A few assets currently included in Exodus are powered by Ethereum. To send or exchange these Ethereum-powered (ERC20) assets, Exodus needs a tiny bit (just a few cents) of Ethereum to pay for the transaction.
To send or exchange an Ethereum-powered (ERC20) asset, Exodus requires you to keep a minimum of 0.005 Ethereum (ETH) in your Exodus wallet. We recommend that you keep at least 0.1 ETH in your wallet. This provides enough padding to send or exchange all Ethereum-powered assets hundreds of times.
These Ethereum-powered assets ride on top of the Ethereum network. In a sense, Ethereum is the gas that powers the movements of these assets. If you do not have Ethereum and have an Ethereum-powered asset you want to send or exchange there are a few options you have to manage and exchange these assets:
Exchange any regular asset (BTC, DASH, LTC, DCR) for Ethereum. This typically is the easiest way to get Ethereum into your Exodus wallet. Once the exchange is complete, and your Ethereum is deposited, you can begin to manage and/or exchange Ethereum-powered assets.

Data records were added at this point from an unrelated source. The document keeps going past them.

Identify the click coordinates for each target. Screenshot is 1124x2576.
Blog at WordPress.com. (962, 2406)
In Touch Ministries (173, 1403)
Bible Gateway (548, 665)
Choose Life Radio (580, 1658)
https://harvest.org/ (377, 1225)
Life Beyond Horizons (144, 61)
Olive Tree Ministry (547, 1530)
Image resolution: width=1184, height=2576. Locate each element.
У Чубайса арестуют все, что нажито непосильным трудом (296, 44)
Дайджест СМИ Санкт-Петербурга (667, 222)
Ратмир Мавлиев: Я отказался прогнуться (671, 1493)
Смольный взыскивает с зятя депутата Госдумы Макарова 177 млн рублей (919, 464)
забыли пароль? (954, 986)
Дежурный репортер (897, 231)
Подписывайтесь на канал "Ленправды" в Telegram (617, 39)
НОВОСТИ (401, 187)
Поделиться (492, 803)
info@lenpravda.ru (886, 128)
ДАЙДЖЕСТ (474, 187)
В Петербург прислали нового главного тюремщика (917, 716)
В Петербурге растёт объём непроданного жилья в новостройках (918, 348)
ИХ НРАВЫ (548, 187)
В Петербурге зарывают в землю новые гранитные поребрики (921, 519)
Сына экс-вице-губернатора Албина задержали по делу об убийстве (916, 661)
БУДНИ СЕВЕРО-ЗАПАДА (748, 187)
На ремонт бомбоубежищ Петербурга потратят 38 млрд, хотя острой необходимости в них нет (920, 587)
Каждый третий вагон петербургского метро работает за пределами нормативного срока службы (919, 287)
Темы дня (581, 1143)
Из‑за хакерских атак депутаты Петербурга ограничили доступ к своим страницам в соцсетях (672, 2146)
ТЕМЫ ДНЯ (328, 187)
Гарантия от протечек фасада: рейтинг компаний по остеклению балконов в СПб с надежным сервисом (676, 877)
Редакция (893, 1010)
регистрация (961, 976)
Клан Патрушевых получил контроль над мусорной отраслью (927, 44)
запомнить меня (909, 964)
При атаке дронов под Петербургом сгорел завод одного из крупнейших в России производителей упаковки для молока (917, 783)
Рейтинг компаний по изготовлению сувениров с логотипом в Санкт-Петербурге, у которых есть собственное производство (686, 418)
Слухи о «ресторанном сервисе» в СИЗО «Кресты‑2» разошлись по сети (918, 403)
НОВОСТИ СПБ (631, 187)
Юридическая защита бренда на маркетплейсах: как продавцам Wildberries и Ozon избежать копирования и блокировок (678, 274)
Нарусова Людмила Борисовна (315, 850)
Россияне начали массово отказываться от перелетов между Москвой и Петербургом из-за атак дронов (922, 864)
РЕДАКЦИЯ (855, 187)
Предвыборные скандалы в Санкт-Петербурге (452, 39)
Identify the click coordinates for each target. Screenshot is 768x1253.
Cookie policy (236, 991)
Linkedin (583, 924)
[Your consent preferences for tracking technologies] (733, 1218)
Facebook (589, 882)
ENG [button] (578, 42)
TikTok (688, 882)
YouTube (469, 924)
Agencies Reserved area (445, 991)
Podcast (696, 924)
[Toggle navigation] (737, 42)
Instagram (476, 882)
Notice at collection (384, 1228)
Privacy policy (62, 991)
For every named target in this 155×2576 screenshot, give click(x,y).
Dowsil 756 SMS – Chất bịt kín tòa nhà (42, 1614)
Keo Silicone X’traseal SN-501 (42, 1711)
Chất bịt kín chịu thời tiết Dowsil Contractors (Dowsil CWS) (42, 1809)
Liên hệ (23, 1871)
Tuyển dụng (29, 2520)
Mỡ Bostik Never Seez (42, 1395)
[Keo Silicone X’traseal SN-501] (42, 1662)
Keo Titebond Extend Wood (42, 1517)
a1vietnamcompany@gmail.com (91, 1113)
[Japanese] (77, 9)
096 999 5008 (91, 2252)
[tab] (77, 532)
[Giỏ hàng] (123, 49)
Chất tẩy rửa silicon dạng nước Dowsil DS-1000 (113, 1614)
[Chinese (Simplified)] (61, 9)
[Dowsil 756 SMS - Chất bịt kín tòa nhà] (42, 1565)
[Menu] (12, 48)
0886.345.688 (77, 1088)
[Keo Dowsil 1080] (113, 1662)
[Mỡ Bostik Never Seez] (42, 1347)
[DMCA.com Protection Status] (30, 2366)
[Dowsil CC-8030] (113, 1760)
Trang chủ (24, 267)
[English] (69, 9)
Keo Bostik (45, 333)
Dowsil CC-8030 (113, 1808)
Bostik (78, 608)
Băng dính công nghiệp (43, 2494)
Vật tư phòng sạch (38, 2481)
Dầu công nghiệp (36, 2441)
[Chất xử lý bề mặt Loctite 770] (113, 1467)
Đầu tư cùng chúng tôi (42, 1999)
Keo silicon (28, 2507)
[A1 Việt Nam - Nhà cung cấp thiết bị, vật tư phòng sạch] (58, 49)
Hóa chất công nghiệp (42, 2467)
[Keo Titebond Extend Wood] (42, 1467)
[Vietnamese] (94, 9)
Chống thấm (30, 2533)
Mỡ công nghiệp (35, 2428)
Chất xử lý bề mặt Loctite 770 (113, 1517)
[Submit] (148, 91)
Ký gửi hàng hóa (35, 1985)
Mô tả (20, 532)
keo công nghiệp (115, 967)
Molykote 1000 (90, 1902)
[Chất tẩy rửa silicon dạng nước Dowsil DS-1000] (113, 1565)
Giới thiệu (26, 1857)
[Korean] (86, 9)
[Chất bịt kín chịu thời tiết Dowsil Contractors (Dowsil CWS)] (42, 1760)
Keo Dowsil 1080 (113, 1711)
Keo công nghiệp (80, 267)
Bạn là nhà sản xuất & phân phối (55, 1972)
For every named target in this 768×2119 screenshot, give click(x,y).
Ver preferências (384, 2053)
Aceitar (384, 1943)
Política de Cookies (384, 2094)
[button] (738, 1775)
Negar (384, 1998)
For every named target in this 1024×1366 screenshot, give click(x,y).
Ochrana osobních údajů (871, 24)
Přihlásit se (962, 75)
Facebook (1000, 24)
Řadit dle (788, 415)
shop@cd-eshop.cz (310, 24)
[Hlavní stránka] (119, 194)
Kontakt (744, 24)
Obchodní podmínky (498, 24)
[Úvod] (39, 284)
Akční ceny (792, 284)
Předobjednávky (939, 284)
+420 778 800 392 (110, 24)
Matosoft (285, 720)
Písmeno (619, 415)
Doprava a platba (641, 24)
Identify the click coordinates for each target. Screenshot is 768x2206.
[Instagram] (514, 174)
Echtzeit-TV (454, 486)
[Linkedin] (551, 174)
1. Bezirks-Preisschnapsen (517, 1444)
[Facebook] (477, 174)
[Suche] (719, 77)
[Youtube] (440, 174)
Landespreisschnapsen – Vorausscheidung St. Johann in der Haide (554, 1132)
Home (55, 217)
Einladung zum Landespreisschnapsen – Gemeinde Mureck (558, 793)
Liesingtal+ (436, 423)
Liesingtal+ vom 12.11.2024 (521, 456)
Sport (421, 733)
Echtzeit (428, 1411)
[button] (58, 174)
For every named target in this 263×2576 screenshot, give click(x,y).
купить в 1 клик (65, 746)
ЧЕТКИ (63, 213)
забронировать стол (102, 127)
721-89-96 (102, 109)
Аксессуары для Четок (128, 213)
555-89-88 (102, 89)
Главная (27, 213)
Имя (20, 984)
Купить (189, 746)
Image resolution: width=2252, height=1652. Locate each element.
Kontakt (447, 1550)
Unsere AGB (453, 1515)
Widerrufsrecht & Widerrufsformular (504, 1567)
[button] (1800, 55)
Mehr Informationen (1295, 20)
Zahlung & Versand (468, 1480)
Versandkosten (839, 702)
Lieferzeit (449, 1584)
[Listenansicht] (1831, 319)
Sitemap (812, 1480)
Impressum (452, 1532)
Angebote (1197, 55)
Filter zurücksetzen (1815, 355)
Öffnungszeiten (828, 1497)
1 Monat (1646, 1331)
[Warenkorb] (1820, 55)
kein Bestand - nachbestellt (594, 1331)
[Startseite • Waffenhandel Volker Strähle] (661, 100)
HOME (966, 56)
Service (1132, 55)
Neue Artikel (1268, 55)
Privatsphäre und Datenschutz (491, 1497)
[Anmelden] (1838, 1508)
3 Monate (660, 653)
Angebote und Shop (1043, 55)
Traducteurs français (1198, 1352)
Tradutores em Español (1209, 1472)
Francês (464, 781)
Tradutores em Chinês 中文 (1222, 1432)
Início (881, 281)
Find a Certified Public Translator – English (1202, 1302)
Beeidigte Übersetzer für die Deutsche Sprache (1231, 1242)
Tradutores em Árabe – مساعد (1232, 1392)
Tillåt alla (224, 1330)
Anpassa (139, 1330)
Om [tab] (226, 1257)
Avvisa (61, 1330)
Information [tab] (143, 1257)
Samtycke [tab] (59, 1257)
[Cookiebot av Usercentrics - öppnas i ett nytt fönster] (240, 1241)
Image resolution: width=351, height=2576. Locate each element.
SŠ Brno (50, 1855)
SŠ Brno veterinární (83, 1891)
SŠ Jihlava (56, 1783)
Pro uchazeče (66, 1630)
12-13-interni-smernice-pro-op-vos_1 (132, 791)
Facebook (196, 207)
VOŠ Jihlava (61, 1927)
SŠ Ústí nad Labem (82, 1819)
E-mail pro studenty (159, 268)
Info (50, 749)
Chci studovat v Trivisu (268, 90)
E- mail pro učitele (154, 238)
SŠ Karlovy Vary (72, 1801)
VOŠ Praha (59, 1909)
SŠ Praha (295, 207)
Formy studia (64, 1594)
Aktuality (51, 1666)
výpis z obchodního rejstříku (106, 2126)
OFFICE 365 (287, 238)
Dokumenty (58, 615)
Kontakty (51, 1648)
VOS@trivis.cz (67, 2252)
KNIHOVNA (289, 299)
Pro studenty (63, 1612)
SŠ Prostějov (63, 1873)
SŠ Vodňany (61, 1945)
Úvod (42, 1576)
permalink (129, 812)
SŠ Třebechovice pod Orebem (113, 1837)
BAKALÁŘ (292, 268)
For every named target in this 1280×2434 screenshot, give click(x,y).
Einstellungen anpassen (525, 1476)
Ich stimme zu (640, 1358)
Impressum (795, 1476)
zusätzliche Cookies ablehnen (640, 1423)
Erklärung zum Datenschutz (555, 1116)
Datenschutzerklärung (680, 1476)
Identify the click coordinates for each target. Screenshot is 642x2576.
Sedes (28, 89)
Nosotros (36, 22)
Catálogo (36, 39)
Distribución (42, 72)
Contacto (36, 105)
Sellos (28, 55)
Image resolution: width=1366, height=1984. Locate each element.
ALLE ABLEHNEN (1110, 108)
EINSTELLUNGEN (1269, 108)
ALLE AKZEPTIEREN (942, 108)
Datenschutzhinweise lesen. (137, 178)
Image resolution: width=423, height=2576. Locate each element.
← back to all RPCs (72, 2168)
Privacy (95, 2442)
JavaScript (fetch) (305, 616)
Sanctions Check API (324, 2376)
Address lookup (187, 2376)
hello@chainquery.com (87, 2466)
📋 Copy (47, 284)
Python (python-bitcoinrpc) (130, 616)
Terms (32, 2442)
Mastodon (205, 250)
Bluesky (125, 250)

Deposit Ethereum into your Exodus wallet. This requires you have Ethereum sent to your Exodus Ethereum address from an outside source, typically an external wallet or exchange.
Just like fees in Bitcoin, in order to send or exchange Ethereum-powered assets, Ethereum is used to pay the transaction fees. Today, fees to send Ethereum or an ERC20 asset is often 5-20 times less than a Bitcoin transaction.
Ethereum powered assets are grouped into a category called “ERC20”. This name was derived from the original specification and discussion of Ethereum-powered assets. You can find much more detailed info on how ERC20 assets here:
A note for advanced users: Fees for sending Ethereum or ERC20 assets increase if you send them to a 'smart contract' address. Smart contracts are programs that automatically perform tasks, usually involving ERC20 assets or managing/moving Ethereum funds (some exchanges use smart contracts on their deposit addresses).
The fees are higher to give the smart contract enough 'gas' to process the transaction and execute the 'contract' program correctly. Sending a transaction with sub-optimal fees to a smart contract could cause a failed transaction, so Exodus automatically adjusts the fee to compensate when sending assets to a smart contract.